Some of those features:
  1. First payment date
  2. Last payment date
  3. Total amount paid
  4. Number of payments in total
  5. Average time between payments
  6. Q1, Q2, Q3 and Q4 payments and transaction amounts - since seasonality is sometimes a good indicator of behavior
  7. Lifespan: time between first and last payment
  8. Acquisition: time since first payment
  9. Recency: time since last payment
  10. Acquisition quarter and acquisition year
  11. Number of payments per day over the lifespan
  12. Average order value per payment

# Some basic features

# first payment date
merchant_first_payment = pd.DataFrame(payments.groupby(['merchant'])['time'].min().dt.date).reset_index().rename(columns =
{'time':'first_payment'})

# last payment date
merchant_last_payment = pd.DataFrame(payments.groupby(['merchant'])['time'].max().dt.date).reset_index().rename(columns =
{'time':'last_payment'})

# total payment amount
merchant_total_payment = pd.DataFrame(payments.groupby(['merchant'])['amount_usd_in_cents'].sum()).reset_index().rename(columns =
{'time':'total_spend'})

# number of payments
merchant_num_payments = pd.DataFrame(payments.groupby(['merchant'])['time'].count()).reset_index().rename(columns =
{'time':'num_payments'})

# time between payments
payments['time_from_last_order'] = payments.groupby(['merchant'])['time'].diff().dt.days
mask = payments['merchant'] != payments['merchant'].shift(1)
payments[mask]['time_from_last_order'] = np.nan

# time between payments

merchant_time_bw_payments = pd.DataFrame(payments.groupby('merchant')['time_from_last_order'].mean()).reset_index().rename(columns =
{'time_from_last_order':
'avg_time_bw_payments'})

Some more rollup:
# merging all the above features generated to a merchant level
merchant_level = merchant_first_payment.merge(merchant_last_payment,
how = 'inner',
on = 'merchant').merge(merchant_total_payment,
how = 'inner',
on = 'merchant').merge(merchant_num_payments,
how = 'inner',
on = 'merchant').merge(merchant_time_bw_payments,
how = 'inner',
on = 'merchant').merge(merchant_q1,
how = 'left',
on = 'merchant').merge(merchant_q2,
how = 'left',
on = 'merchant').merge(merchant_q3,
how = 'left',
on = 'merchant').merge(merchant_q4,
how = 'left',
on = 'merchant')
Summarize the rollups for relevant features:
merchant_level['time_between_first_and_last_payment'] = (merchant_level['last_payment'] - merchant_level['first_payment']).dt.days + 1

merchant_level['q1_amount'].fillna(0, inplace = True)
merchant_level['q1_purchases'].fillna(0, inplace = True)

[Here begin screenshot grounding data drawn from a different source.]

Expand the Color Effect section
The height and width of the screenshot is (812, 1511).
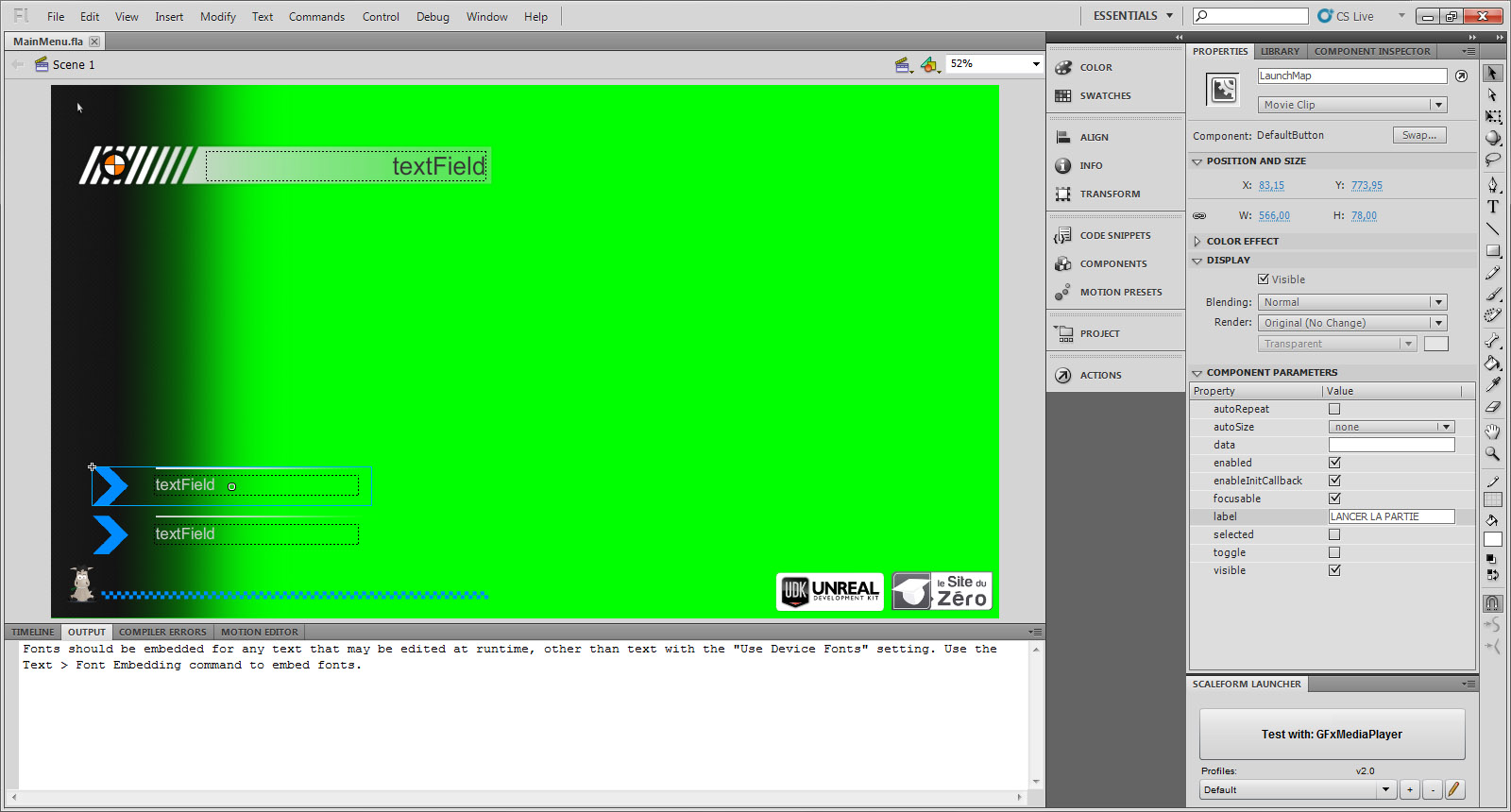(1242, 242)

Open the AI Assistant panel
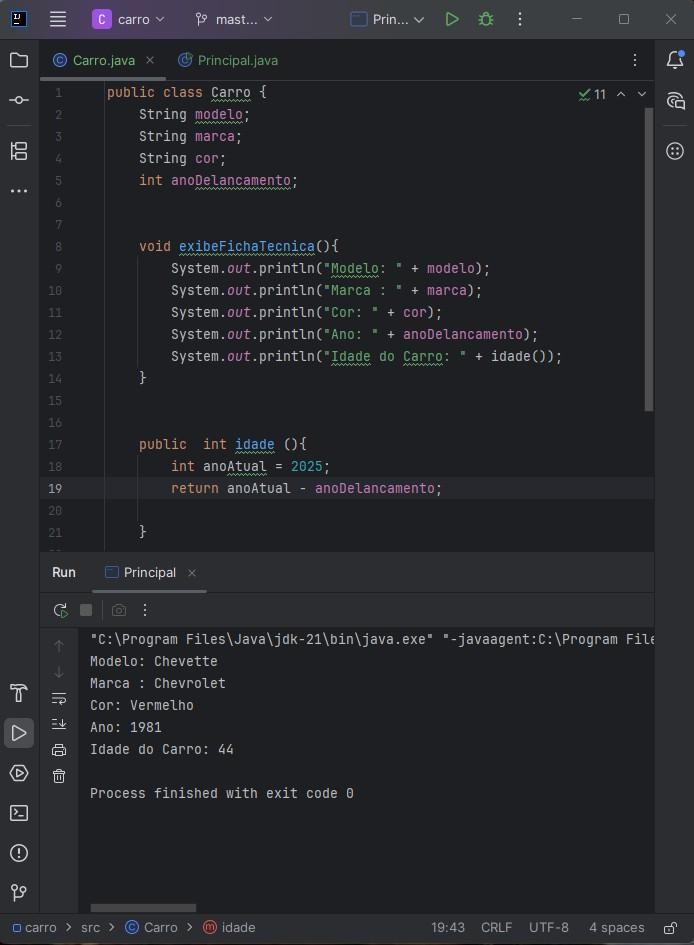[675, 101]
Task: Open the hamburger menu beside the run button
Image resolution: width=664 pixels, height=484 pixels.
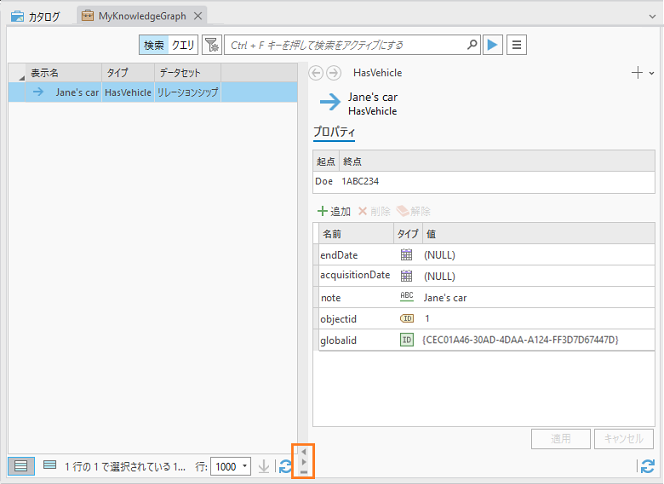Action: pos(516,45)
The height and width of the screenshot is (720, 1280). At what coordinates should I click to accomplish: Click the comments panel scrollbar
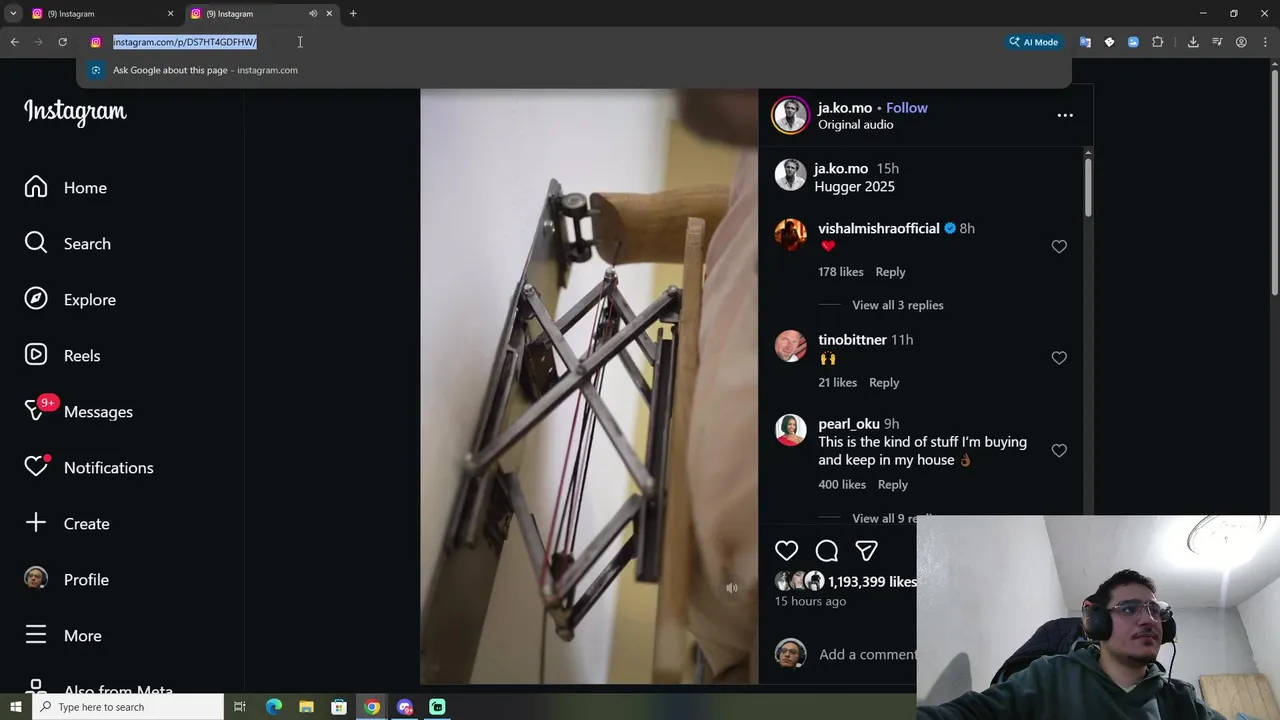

merchant_level['q2_amount'].fillna(0, inplace = True)
merchant_level['q2_purchases'].fillna(0, inplace = True)

merchant_level['q3_amount'].fillna(0, inplace = True)
merchant_level['q3_purchases'].fillna(0, inplace = True)

merchant_level['q4_amount'].fillna(0, inplace = True)
merchant_level['q4_purchases'].fillna(0, inplace = True)

merchant_level['time_since_first_payment'] = (pd.to_datetime('2035-01-01') - pd.to_datetime(merchant_level['first_payment'])).dt.days

merchant_level['time_since_last_payment'] = (pd.to_datetime('2035-01-01') - pd.to_datetime(merchant_level['last_payment'])).dt.days

merchant_level['acquisition_month'] = pd.to_datetime(merchant_level['first_payment']).dt.to_period('M')

merchant_level['acquisition_quarter'] = pd.to_datetime(merchant_level['first_payment']).dt.quarter

merchant_level = pd.concat([merchant_level,
pd.get_dummies(merchant_level['acquisition_quarter'],
prefix = 'acquisition_quarter')],
axis = 1)

merchant_level['acquisition_year'] = pd.to_datetime(merchant_level['first_payment']).dt.year

merchant_level = pd.concat([merchant_level,
pd.get_dummies(merchant_level['acquisition_year'],
prefix = 'acquisition_year')],
axis = 1)

merchant_level['num_payments_per_day_in_life'] = merchant_level['num_payments'] / merchant_level['time_between_first_and_last_payment']

merchant_level['av_order_value'] = merchant_level['amount_usd_in_cents'] / merchant_level['num_payments']

This should give us a rolled-up merchant data:



Now that we've rolled up payments data at a merchant level, it is important we do an EDA on this data to ensure we have a good idea about how each of these features might impact the segmentation

Some merchant level EDA

(EDA code in detail in the work repo)
While a lot of segmentation based on multiple features were tried, it is easy to understand that a few crucial features that cover overall merchant behaviors are generally good enough to segment the merchant base:
Some of those selected features are:
  1. Monetary value - i.e. average order value
  2. Frequency - i.e. number of orders / payments per day of lifespan
  3. Lifespan - i.e. time from first to last purchase indicating longevity
Total Monetary Value = AOV * Frequency * Lifespan
(This is partially inspired by this blogpost on clustering based on recency, frequency and monetary value)
These three features should be able to cover the value of a customer

1 - AOV (Monetary value)





2 - Num Payments per day over lifespan




3 - Time between first and last payment (in days)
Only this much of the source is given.